For various oral dosage form excipients such as tablets and
capsules sterility is not required. The USP/NF standard is usually
sufficient.
[0193] The pharmaceutical compositions can be administered in a
variety of unit dosage forms depending upon the method of
administration. Suitable unit dosage forms, include, but are not
limited to powders, tablets, pills, capsules, lozenges,
suppositories, patches, nasal sprays, injectibles, implantable
sustained-release formulations, mucoadherent films, topical
varnishes, lipid complexes, etc.
[0194] Pharmaceutical compositions comprising the rapamycin analogs
described herein (e.g., compound 390, compound 405, compound 384,
and the like) can be manufactured by means of conventional mixing,
dissolving, granulating, dragee-making, levigating, emulsifying,
encapsulating, entrapping or lyophilizing processes. Pharmaceutical
compositions can be formulated in a conventional manner using one
or more physiologically acceptable carriers, diluents, excipients
or auxiliaries that facilitate processing of the active agent(s)

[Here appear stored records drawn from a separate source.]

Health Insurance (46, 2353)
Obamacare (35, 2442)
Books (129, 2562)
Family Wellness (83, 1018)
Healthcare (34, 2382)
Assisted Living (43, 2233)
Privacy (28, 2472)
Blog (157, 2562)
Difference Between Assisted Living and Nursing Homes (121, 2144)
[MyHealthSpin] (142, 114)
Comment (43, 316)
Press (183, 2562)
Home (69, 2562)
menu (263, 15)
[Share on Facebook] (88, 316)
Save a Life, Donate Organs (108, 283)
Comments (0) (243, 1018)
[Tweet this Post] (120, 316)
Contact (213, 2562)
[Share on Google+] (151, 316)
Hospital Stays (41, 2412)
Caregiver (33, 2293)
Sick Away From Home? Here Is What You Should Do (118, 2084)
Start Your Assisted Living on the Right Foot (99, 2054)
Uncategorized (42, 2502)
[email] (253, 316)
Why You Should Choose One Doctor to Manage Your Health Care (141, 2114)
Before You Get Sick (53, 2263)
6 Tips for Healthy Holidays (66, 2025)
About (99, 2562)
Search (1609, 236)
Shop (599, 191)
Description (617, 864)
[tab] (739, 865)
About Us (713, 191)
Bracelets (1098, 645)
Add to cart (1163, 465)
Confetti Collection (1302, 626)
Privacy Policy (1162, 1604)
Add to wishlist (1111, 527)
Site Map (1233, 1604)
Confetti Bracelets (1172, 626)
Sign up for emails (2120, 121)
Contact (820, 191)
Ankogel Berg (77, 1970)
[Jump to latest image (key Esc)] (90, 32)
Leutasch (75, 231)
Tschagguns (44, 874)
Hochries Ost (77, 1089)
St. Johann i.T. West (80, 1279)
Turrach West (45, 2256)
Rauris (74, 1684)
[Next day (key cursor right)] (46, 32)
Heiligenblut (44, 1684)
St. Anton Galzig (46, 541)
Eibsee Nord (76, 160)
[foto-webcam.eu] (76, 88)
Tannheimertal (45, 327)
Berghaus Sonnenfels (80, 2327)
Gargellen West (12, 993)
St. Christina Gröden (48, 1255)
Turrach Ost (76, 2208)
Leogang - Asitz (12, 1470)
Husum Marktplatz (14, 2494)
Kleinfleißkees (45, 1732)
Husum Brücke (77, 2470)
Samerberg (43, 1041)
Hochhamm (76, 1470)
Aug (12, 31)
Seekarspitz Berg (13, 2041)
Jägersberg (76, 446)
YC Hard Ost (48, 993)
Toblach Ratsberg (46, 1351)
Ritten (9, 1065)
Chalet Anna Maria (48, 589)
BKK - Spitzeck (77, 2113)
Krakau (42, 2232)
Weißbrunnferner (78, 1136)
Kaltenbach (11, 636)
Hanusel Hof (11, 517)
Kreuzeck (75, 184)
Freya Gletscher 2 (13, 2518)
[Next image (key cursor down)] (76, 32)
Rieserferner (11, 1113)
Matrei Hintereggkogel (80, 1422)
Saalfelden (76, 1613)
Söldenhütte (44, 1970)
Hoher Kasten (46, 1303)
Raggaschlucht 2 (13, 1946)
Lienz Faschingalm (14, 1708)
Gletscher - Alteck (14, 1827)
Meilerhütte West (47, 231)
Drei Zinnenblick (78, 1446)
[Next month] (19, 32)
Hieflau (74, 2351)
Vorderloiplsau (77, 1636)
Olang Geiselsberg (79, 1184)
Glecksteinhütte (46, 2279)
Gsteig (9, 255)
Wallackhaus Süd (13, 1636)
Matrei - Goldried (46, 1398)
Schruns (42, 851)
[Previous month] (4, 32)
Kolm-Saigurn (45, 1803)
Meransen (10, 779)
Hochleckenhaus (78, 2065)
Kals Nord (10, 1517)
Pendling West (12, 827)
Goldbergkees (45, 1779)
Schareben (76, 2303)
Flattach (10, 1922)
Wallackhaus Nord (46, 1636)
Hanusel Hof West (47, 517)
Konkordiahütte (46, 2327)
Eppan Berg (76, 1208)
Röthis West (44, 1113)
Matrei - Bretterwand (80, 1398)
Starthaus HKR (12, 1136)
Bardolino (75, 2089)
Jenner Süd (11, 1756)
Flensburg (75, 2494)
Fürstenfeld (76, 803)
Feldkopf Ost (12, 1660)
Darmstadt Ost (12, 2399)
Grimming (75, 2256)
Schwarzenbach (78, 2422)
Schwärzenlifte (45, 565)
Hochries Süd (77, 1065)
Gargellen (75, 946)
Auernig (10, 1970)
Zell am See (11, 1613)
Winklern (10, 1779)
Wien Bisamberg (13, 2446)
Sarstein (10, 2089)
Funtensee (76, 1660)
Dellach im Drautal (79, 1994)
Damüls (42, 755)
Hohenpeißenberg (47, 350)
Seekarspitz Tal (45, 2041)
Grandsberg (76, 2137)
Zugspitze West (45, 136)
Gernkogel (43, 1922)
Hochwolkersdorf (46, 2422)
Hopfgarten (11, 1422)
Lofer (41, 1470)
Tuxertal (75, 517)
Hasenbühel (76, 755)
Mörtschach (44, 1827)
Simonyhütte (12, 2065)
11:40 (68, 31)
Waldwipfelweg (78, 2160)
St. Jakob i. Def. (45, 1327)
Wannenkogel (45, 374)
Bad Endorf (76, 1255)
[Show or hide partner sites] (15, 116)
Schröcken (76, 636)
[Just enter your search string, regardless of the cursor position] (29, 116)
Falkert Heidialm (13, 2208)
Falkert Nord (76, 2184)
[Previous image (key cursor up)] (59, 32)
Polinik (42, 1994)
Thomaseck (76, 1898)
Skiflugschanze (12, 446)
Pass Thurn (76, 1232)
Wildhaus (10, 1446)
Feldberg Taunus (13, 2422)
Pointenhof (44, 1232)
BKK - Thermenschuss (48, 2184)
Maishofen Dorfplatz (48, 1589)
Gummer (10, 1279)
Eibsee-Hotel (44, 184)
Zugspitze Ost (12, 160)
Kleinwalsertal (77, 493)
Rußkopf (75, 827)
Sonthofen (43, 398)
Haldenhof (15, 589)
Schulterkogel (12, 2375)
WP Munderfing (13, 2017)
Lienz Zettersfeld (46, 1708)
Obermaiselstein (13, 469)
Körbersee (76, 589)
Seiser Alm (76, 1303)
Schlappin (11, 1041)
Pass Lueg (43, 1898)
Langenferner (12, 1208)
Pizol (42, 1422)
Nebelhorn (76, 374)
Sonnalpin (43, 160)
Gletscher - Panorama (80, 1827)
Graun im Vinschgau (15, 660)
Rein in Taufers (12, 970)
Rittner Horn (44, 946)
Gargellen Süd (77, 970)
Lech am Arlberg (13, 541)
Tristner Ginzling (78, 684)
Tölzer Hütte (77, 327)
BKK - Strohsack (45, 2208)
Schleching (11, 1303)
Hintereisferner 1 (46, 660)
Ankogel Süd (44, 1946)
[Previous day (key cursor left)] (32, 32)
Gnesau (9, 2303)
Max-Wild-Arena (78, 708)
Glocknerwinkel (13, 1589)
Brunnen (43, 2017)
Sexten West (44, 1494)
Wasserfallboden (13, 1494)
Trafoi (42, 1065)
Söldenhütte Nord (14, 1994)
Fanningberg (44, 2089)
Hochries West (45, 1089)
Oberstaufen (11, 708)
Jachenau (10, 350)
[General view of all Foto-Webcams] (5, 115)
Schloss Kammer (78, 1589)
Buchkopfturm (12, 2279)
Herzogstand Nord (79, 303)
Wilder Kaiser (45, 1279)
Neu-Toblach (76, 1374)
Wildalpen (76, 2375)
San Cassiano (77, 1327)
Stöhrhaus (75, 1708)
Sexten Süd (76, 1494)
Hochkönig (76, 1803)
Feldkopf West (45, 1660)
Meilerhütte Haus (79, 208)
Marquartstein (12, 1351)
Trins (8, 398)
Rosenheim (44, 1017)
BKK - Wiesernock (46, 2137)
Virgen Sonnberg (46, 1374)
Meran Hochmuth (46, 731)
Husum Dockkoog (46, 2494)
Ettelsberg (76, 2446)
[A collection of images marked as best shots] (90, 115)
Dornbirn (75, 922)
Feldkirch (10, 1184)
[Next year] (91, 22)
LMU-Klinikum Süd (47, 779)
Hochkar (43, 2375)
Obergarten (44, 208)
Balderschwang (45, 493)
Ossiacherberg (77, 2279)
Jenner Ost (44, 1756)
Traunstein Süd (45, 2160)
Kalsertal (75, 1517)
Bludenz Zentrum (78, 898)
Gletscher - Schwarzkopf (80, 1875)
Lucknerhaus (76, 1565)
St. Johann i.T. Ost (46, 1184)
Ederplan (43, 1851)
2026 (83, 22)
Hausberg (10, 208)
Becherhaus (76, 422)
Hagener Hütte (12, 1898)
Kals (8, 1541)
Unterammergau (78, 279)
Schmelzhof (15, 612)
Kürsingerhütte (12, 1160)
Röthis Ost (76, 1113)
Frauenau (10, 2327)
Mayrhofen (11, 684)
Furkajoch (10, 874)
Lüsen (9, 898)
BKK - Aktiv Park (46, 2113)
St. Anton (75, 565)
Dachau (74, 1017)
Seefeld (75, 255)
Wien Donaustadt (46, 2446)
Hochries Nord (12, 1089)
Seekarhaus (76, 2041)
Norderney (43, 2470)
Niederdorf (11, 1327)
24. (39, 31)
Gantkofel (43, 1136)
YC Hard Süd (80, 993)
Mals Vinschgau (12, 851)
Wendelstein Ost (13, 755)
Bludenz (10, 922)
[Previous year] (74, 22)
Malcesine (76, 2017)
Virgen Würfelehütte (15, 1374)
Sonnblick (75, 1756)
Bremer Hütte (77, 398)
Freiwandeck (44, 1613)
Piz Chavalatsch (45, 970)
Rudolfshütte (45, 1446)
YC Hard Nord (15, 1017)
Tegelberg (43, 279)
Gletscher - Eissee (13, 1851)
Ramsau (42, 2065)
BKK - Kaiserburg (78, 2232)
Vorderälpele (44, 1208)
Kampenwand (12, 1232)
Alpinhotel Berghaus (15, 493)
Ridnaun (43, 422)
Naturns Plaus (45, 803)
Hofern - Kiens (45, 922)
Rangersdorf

into preparations that can be used pharmaceutically. Proper
formulation is dependent upon the route of administration
chosen.
[0195] In certain embodiments, the active agents described herein
are formulated for oral administration. For oral administration,
suitable formulations can be readily formulated by combining the
active agent(s) with pharmaceutically acceptable carriers suitable
for oral delivery well known in the art. Such carriers enable the
active agent(s) described herein to be formulated as tablets,
pills, dragees, caplets, lizenges, gelcaps, capsules, liquids,
gels, syrups, slurries, suspensions and the like, for oral
ingestion by a patient to be treated. For oral solid formulations
such as, for example, powders, capsules and tablets, suitable
excipients can include fillers such as sugars (e.g., lactose,
sucrose, mannitol and sorbitol), cellulose preparations (e.g.,
maize starch, wheat starch, rice starch, potato starch, gelatin,
gum tragacanth, methyl cellulose, hydroxypropylmethyl-cellulose,
sodium carboxymethylcellulose), synthetic polymers (e.g.,
polyvinylpyrrolidone (PVP)), granulating agents; and binding
agents. If desired, disintegrating agents may be added, such as the
cross-linked polyvinylpyrrolidone, agar, or alginic acid or a salt
thereof such as sodium alginate. If desired, solid dosage forms may
be sugar-coated or enteric-coated using standard techniques. The
preparation of enteric-coated particles is disclosed for example in
U.S. Pat. Nos. 4,786,505 and 4,853,230.
[0196] For administration by inhalation, the active agent(s) are
conveniently delivered in the form of an aerosol spray from
pressurized packs or a nebulizer, with the use of a suitable
propellant, e.g., dichlorodifluoromethane, trichlorofluoromethane,
dichlorotetrafluoroethane, carbon dioxide or other suitable gas. In
the case of a pressurized aerosol the dosage unit can be determined
by providing a valve to deliver a metered amount. Capsules and
cartridges of e.g. gelatin for use in an inhaler or insufflator may
be formulated containing a powder mix of the compound and a
suitable powder base such as lactose or starch.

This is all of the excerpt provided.